### WHAT TO DO
Word for word, print out all of the data, omitting every image.
(Beginning of SOURCE RECORDS)
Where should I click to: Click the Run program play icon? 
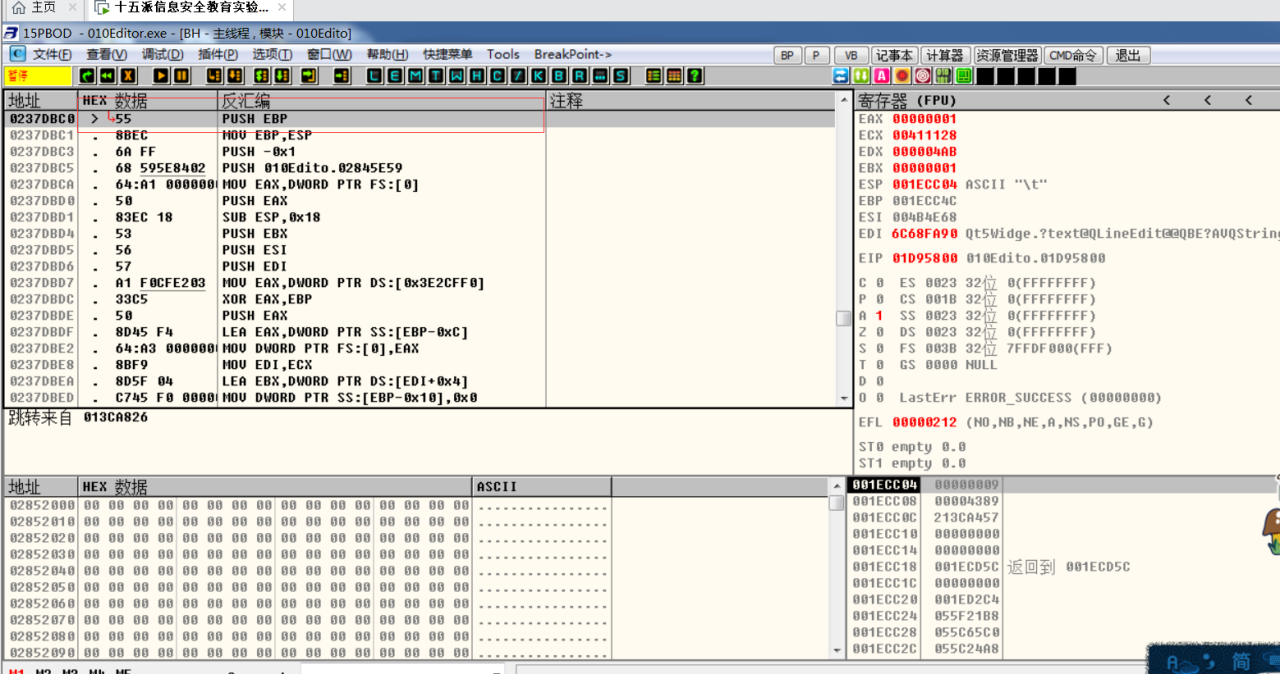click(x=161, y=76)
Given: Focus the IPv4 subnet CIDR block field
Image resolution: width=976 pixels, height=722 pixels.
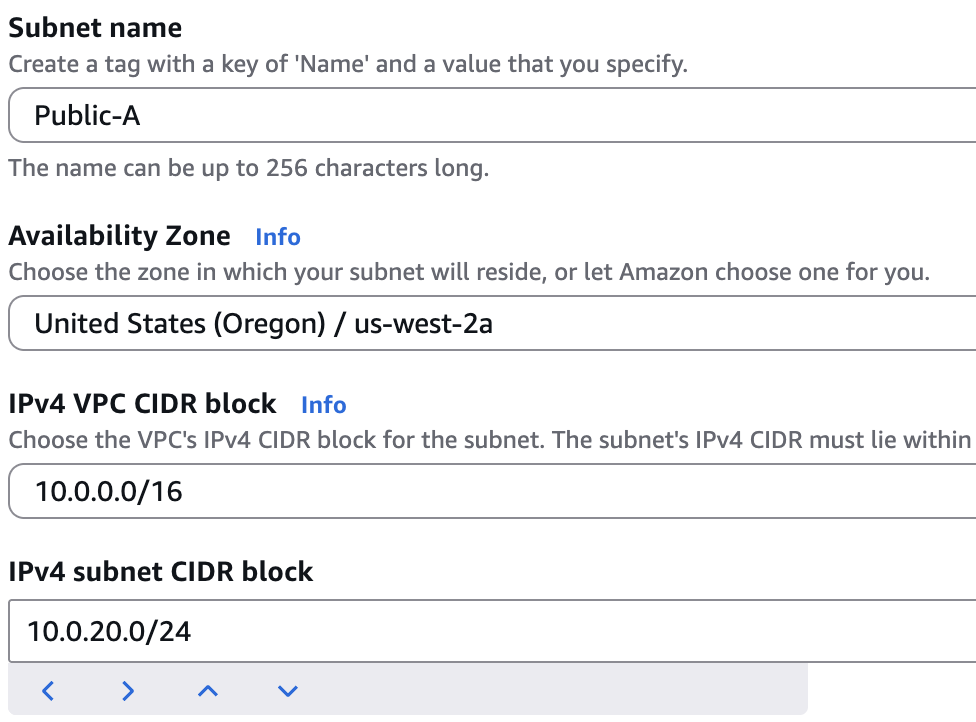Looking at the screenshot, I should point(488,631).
(End of SOURCE RECORDS)
### WRITTEN REPLY
Where should I click to: Click the Run program play icon? 
click(x=161, y=76)
Given: Focus the IPv4 subnet CIDR block field
Image resolution: width=976 pixels, height=722 pixels.
Looking at the screenshot, I should point(488,631).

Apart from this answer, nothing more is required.